>> begin Source extract
You're right - it's 64 bit, so running r4p0 is not an option.

yuq commented 6 years ago

OK, I didn't know that. If you want a quick dump, I can run your ported kmsbube -M rgba on my X11 OrangePI.

anarsoul commented 6 years ago

It still depends on libgbm, so I'm not sure whether it'll work on X11. The trick is that 64-bit mali driver for Wayland provides its own libgbm implementation.

anarsoul commented 6 years ago

Got initial version working (RGBA textures only for now, and a lot of values are hardcoded) I dumped texture descriptor and turns out I made some typos (and used logical or instead of bit or). There's some distortion I can't explain yet, see https://photos.app.goo.gl/U9pJlm3gOWbNDXL92

Some lines break and become thicker or thinner for some reason. All the lines should be straight.

yuq commented 6 years ago

Nice to hear that. I can't see the photo as I have some network problem now, maybe you can send it to gist which I can access always.

anarsoul commented 6 years ago

It's actually video. But you can test the code by yourself - I pushed my hackish code to https://github.com/anarsoul/mesa-lima/commits/lima-17.3-textures

I think something could be wrong with vertex shader compiler, since I compared pp code (almost the same, one extra instruction due to extra mov) and texture descriptor (totally the same) with binary driver, so I believe the only part that differs is vertex shader.
>> end Source extract
## [To do]
According to the thread, what does the 64-bit mali driver for Wayland provide? The items have nothing to do with the thread above.
>> begin Entries
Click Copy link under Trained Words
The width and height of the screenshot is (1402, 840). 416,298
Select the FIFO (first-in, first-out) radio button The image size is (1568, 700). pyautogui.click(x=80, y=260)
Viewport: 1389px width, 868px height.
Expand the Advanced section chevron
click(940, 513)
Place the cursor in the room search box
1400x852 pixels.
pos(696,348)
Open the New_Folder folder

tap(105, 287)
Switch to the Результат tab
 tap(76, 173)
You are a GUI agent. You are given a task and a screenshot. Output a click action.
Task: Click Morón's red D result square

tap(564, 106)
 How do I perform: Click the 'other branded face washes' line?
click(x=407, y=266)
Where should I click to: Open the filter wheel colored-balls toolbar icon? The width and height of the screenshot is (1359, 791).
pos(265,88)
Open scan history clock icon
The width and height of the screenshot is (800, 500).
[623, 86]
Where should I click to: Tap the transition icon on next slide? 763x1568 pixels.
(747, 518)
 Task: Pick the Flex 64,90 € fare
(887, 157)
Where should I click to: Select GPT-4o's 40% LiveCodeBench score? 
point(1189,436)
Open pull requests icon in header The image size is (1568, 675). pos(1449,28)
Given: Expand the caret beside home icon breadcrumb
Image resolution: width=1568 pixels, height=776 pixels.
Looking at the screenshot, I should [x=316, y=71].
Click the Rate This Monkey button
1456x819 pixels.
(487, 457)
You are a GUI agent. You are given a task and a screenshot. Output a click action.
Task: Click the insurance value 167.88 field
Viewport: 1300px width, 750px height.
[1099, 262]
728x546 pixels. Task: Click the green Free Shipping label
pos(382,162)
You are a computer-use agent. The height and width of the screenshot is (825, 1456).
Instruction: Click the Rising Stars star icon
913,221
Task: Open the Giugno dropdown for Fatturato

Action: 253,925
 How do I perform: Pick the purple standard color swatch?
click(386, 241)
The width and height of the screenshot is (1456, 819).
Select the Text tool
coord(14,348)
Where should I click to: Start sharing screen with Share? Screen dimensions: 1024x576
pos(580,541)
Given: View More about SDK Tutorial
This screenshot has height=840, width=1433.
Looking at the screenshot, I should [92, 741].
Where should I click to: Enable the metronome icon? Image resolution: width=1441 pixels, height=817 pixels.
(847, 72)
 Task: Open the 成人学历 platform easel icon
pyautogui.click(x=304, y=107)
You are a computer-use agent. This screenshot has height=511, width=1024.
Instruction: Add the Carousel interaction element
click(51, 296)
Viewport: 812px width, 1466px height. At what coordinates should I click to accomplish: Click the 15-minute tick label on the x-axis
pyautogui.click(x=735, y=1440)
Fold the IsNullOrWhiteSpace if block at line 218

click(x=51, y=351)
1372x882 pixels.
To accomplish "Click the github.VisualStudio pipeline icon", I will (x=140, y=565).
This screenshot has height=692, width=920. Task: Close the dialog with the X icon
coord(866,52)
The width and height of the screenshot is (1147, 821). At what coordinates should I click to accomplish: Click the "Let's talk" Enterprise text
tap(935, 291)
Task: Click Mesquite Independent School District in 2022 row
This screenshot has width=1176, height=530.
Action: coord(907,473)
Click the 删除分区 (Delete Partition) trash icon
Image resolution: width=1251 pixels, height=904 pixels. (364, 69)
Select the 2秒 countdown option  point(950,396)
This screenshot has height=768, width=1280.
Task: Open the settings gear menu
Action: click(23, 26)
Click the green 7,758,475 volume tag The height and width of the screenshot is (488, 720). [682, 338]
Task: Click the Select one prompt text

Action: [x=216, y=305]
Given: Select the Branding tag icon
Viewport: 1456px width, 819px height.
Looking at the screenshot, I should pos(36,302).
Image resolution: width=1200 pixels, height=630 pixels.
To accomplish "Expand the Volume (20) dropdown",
>> end Entries
## [The response]
Its own libgbm implementation.